United States: On Wednesday, top Biden administration officials were working to achieve a last-minute agreement for wartime aid for Ukraine by accepting Senate Republican requests to strengthen US-Mexico border regulations to reduce crossings.

Homeland Security Secretary – Alejandro Mayorkas was set to restart negotiations with Senate negotiators, even as immigration groups and members of President Joe Biden’s own Democratic Party expressed concern about the proposals under consideration. Some planned to demonstrate at the Capitol, warning of a return to Trump-style restrictions, according to news agency Associated Press.

Homeland Security Secretary – Alejandro Mayorkas | Credits: AP Photos

The Tight Deadline

With Congress set to adjourn on Thursday, the window for reaching an agreement on Biden’s US$110 billion proposal for Ukraine, Israel, and national security priorities was rapidly closing. Despite the tight timeframe, optimism persisted as White House officials and key Senate negotiators fine-tuned objectives for border tightening and the removal of recent migrant arrivals within the US.

“This is difficult, very difficult,” Senate Majority Leader Chuck Schumer, D-NY, said in a floor speech on Wednesday. “But we’re sent here to do difficult things,” he added.

Senate Majority Leader Chuck Schumer | Credits: Reuters

According to several people familiar with the private talks, among the proposals being seriously discussed are plans to allow Homeland Security officials to stop migrants from applying for asylum at the US southern border if the total number of crossings exceeds the daily capacity of around 5,000. This year, several one-day totals have surpassed 10,000.

Under discussions, proposals are made to imprison the people who claim asylum with families and children, possibly with electric monitoring systems, AP noted.

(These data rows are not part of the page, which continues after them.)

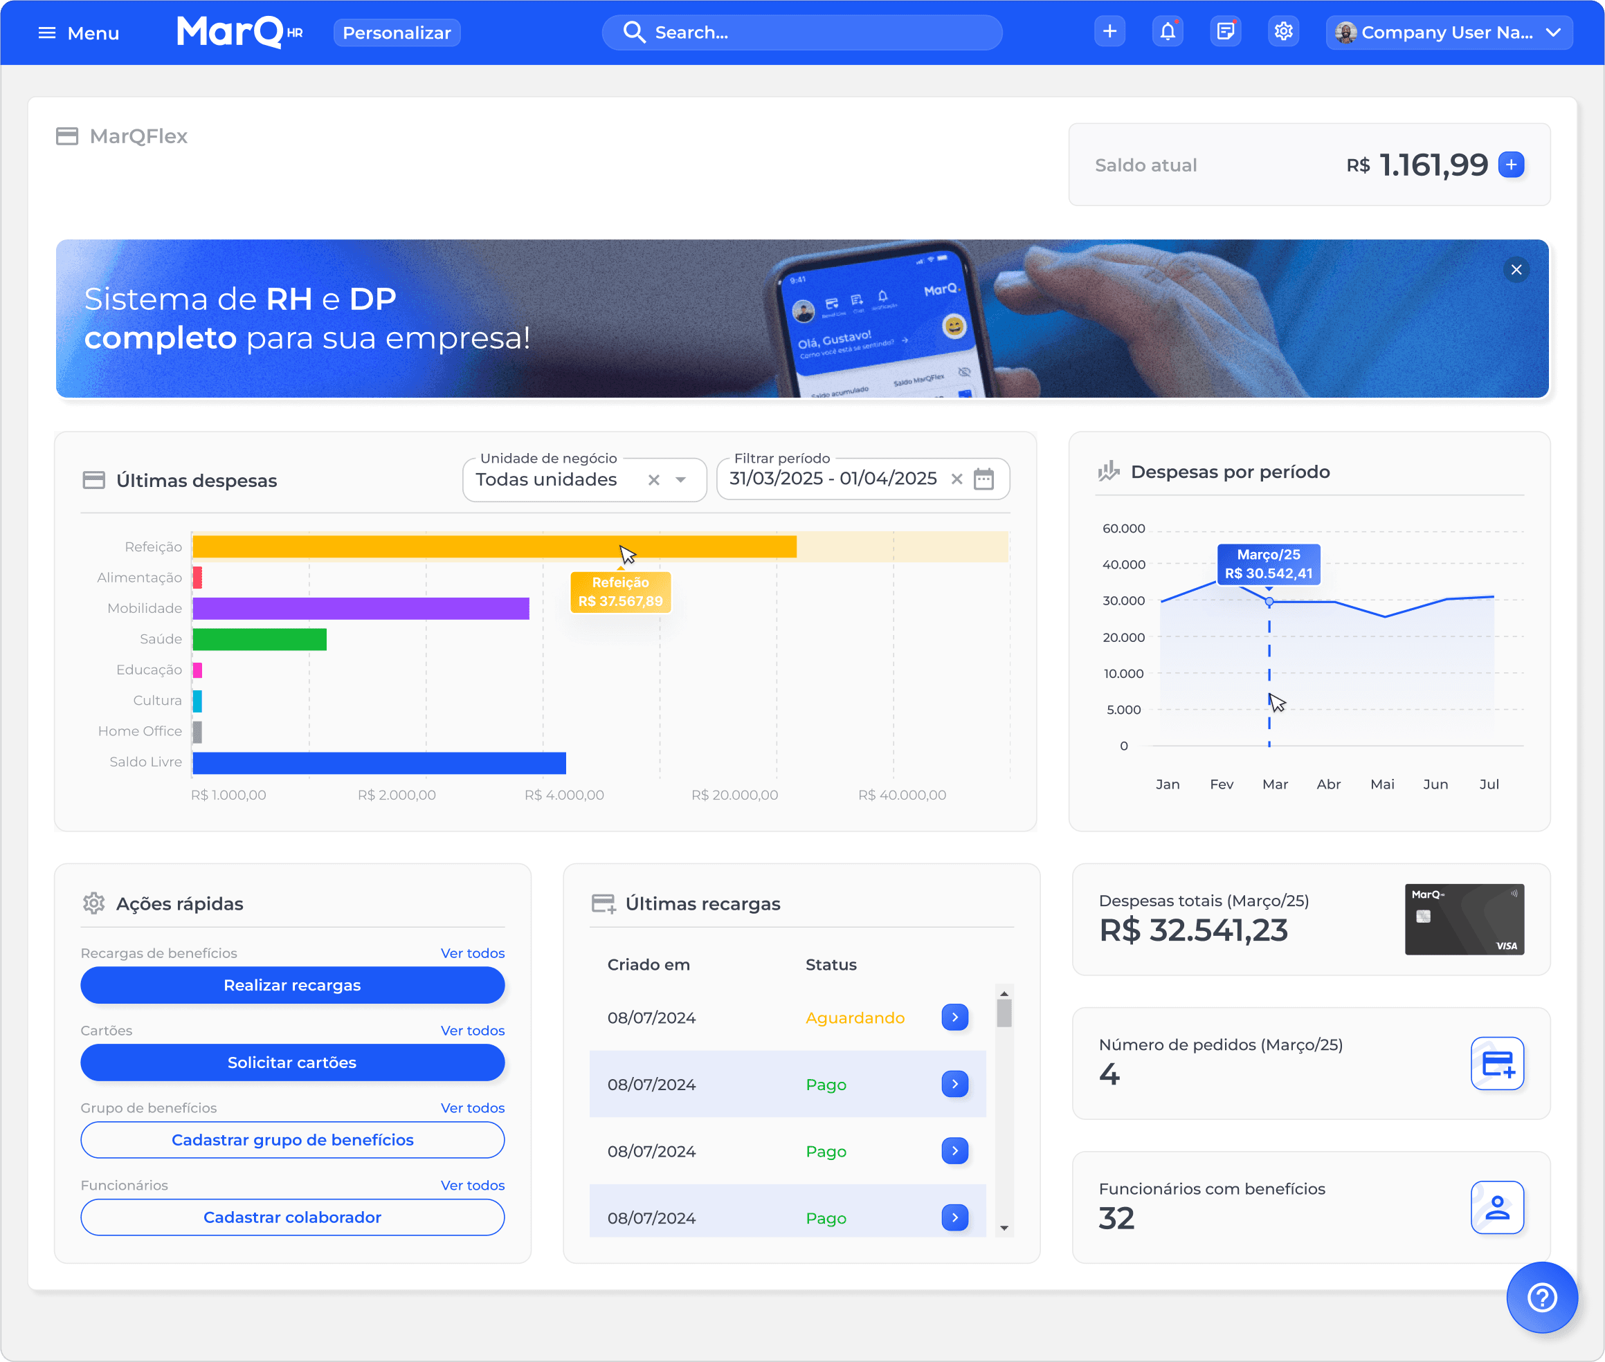Close the RH e DP banner

pos(1515,269)
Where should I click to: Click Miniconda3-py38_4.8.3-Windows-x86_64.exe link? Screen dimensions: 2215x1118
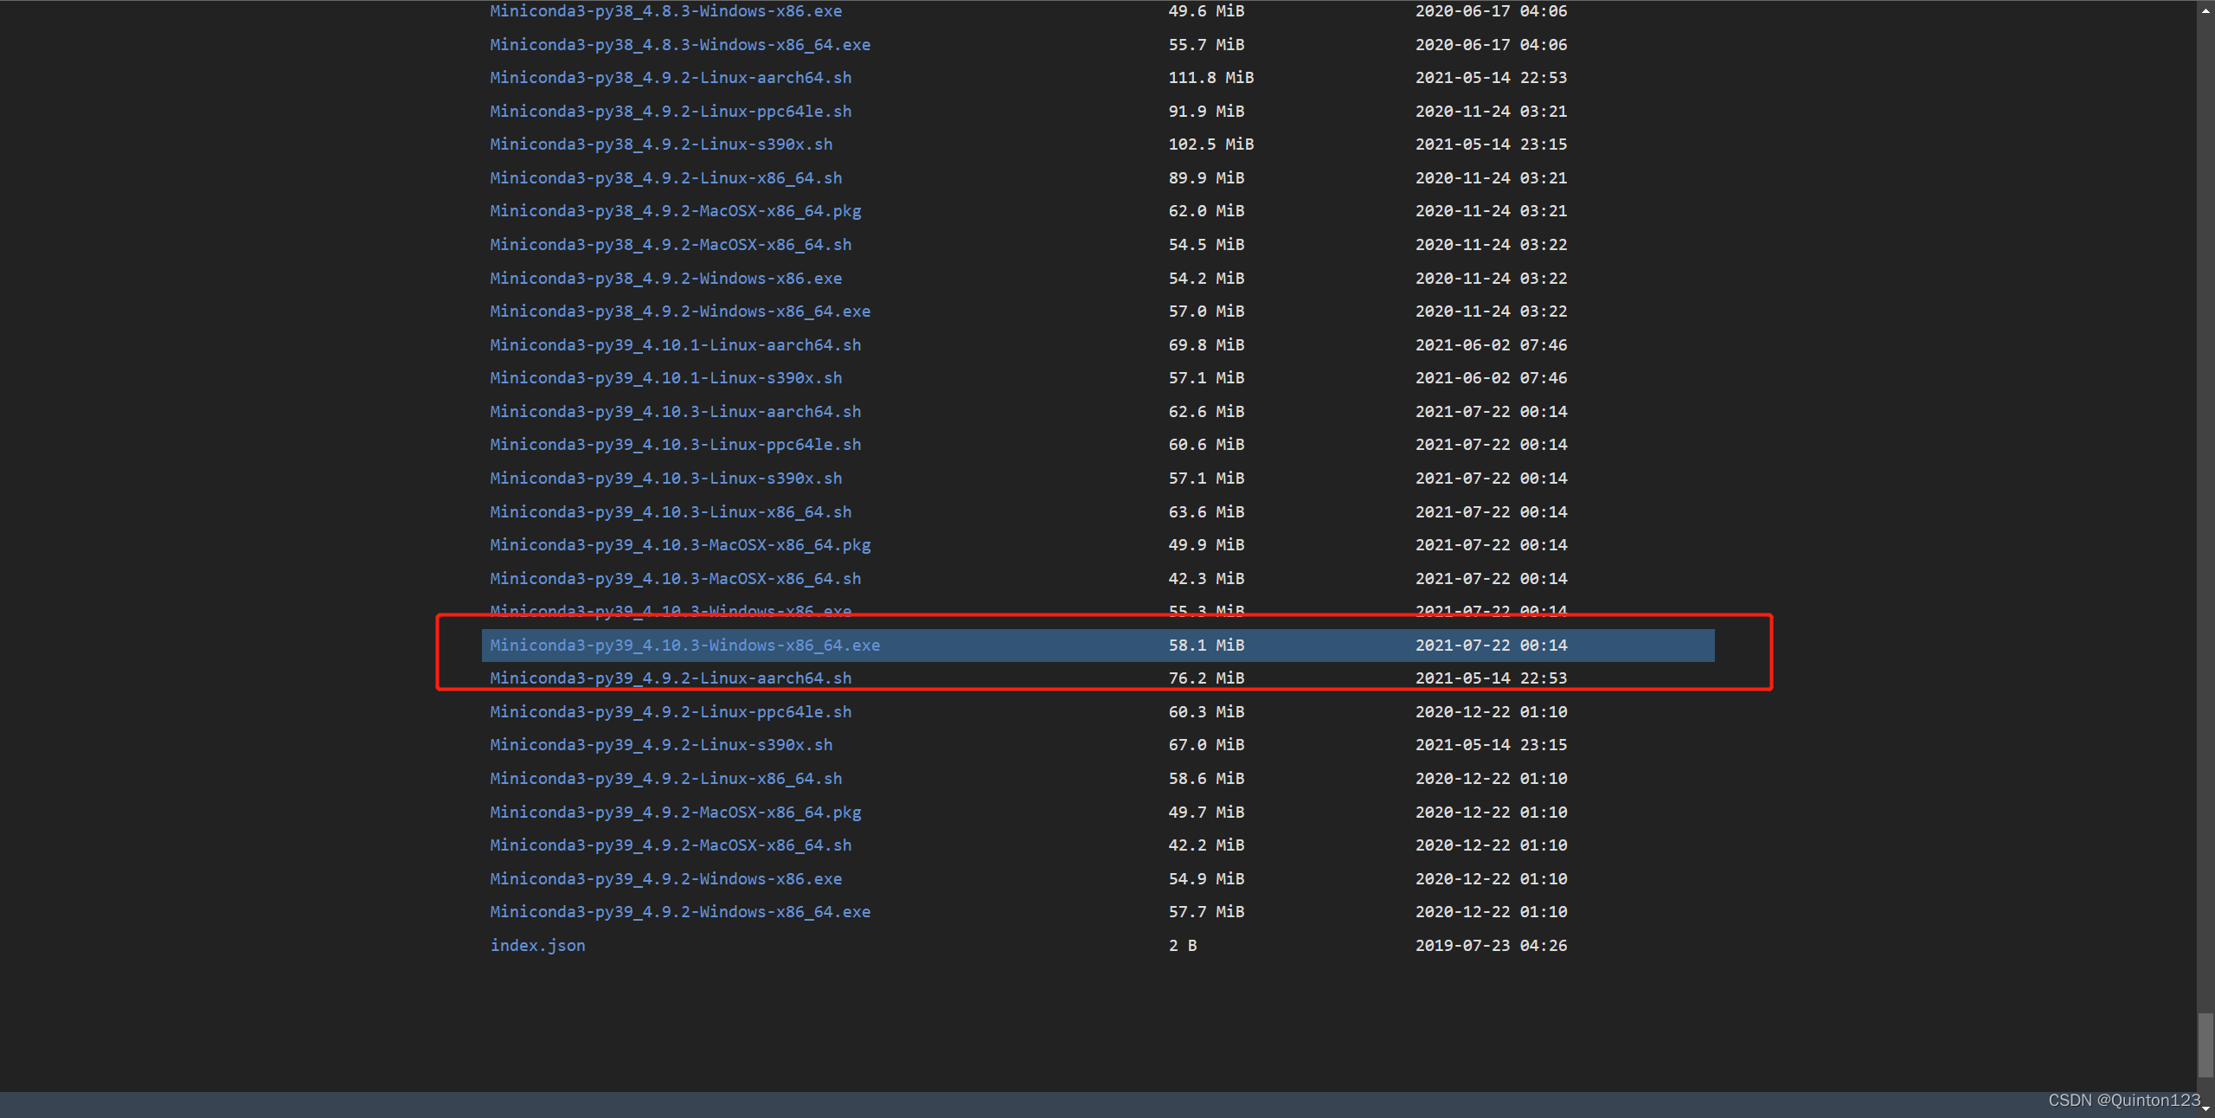pyautogui.click(x=680, y=45)
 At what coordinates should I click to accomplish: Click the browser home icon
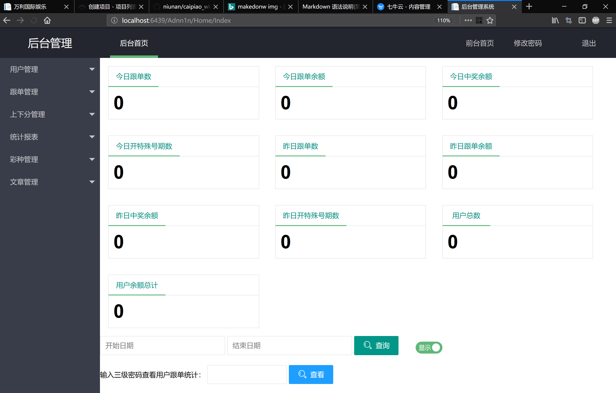(47, 20)
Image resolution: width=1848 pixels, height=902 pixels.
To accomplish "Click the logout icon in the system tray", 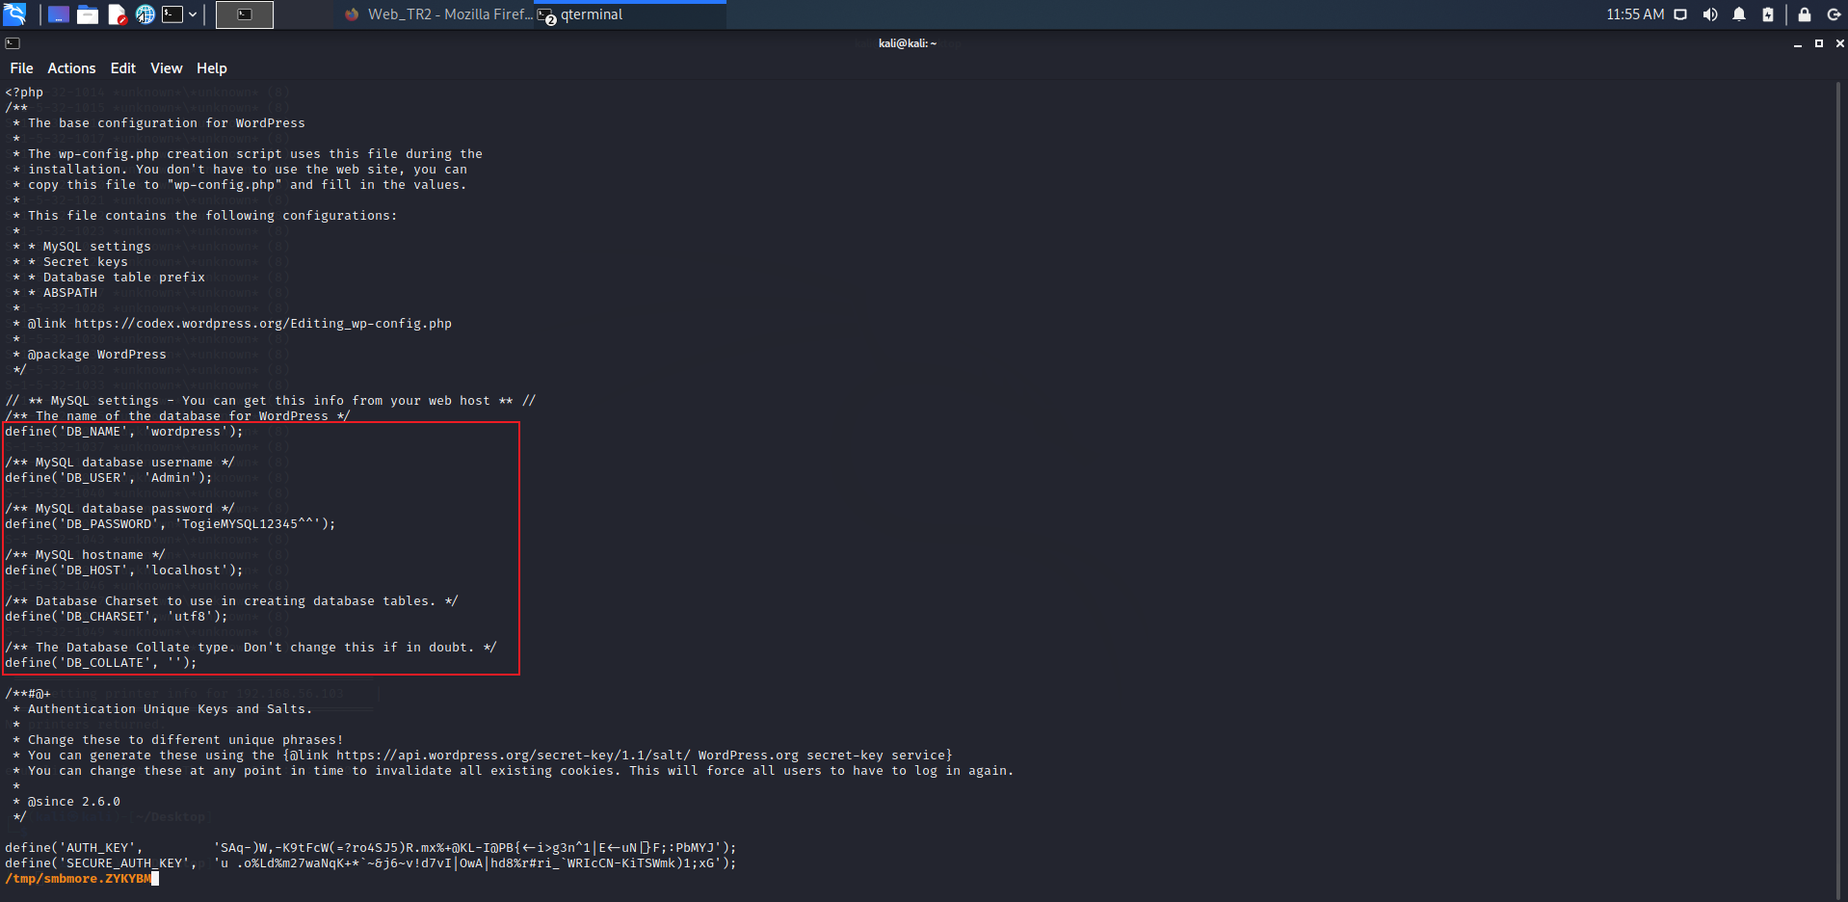I will click(x=1835, y=14).
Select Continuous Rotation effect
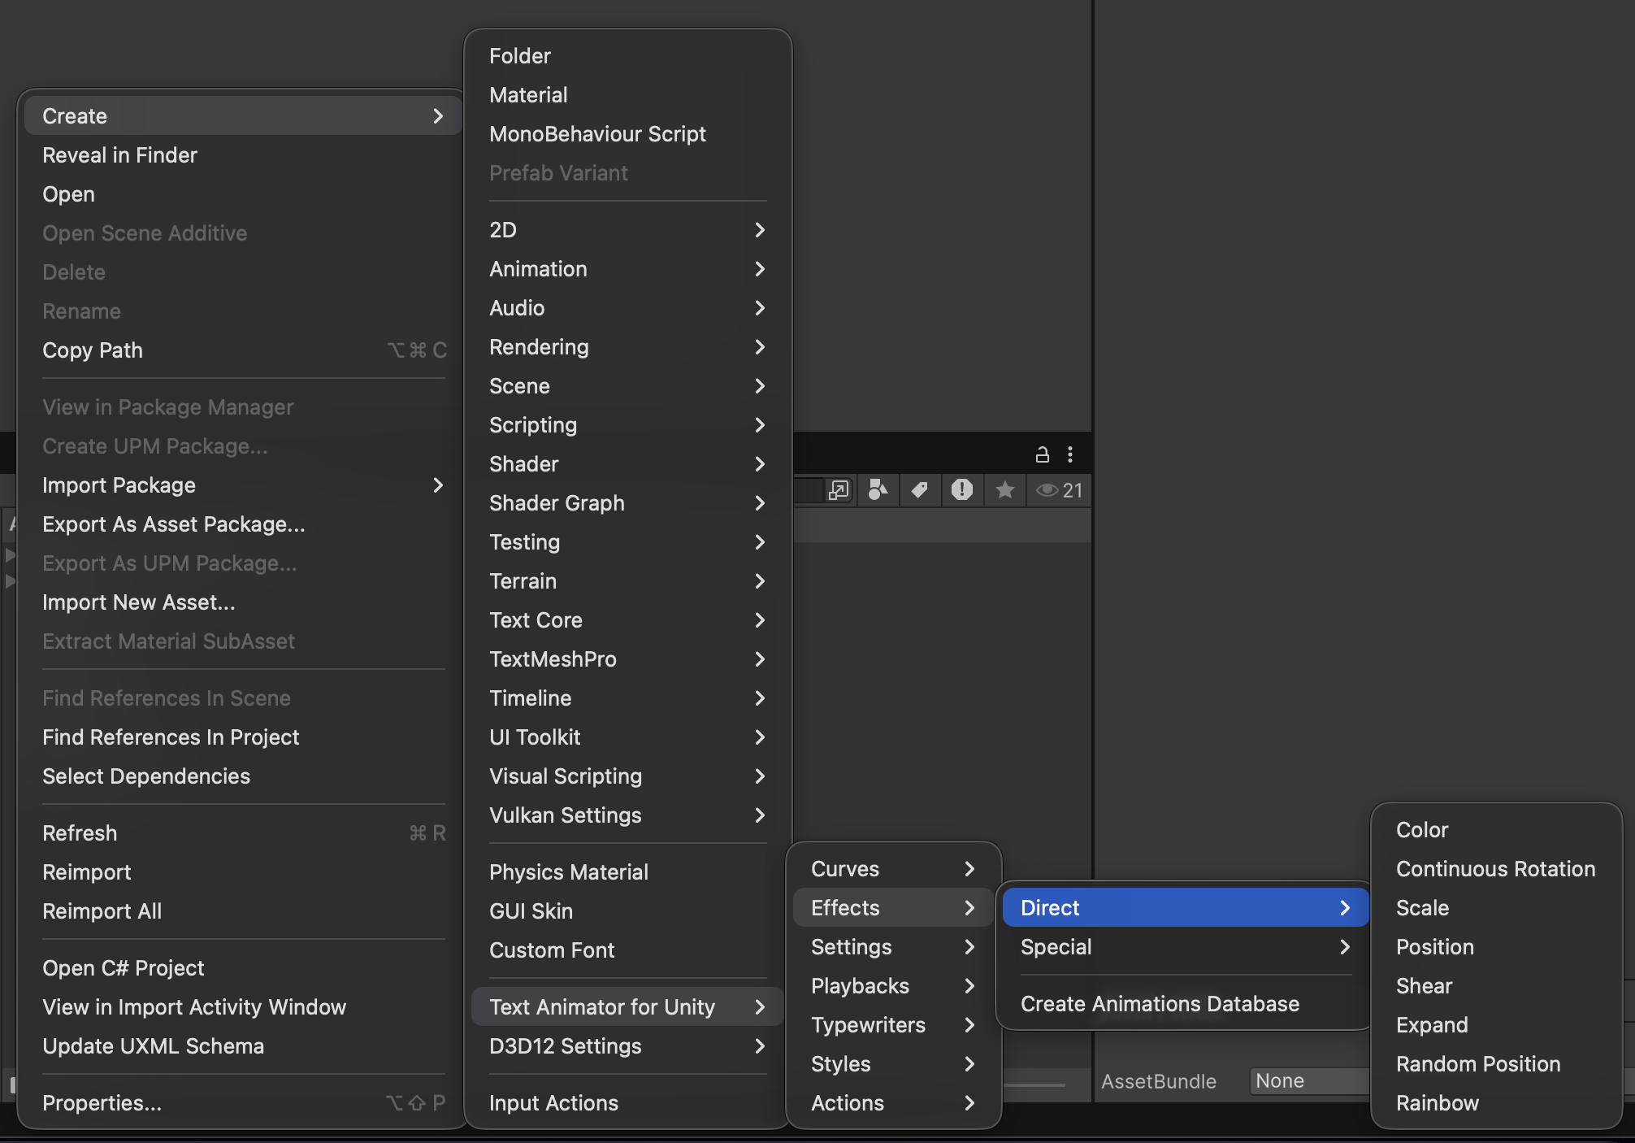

Negotiators explored avenues for authorities to remove migrants present in the US for less than two years, even if they were geographically distant from the border. Notably, such removals would apply to individuals who hadn’t sought asylum or were denied entry into the asylum system.

The restrictions are like those proposed by President Donald Trump’s Republican administration to reduce border crossings, although many of them were successfully challenged in court. If Congress passes them, immigration advocates will have no legal footing to oppose the limits on people seeking refuge.

Mixed reactions and capitol protests

Immigrant advocates, who intend to demonstrate throughout the Capitol on Wednesday, have warned of a return to anti-immigrant policies and questioned if they would really address border issues.

“I would never have imagined that in a moment where we have a Democratic Senate and a Democratic White House, we are coming to the table and proposing some of the most draconian immigration policies that there have ever been,” said Maribel Hernández Rivera, American Civil Liberties Union director of policy and government affairs.

In the Senate talks, some agreement was reached on lowering the threshold for applicants to claim asylum in the first credible fear assessments.

Even if an agreement is reached and passes in the Senate, House Speaker Mike Johnson of Louisiana, a Republican, would have to shepherd the measure through his chamber, where it will almost certainly face resistance from both parties. Conservatives argued that the Senate’s ideas do not go far enough, while progressive Democrats and Hispanic senators are opposed to restricting access to asylum.

Many members of Congress anticipated earlier this week that an agreement before Congress went for the holidays was improbable. Even after Ukrainian President Volodymyr Zelenskyy visited parliamentarians on Tuesday and urged them to rekindle their support for his country’s defense against Russia’s invasion, pessimism remained strong, according to the report by Associated Press.

Mayorkas, on the other hand, met with key Senate negotiators for about two hours on Tuesday, and legislators exited with a renewed feeling of confidence.

Sen. Chris Murphy of Connecticut, who is leading the talks for Democrats, said the meeting included “a group that can land this deal if everybody is ready to close.”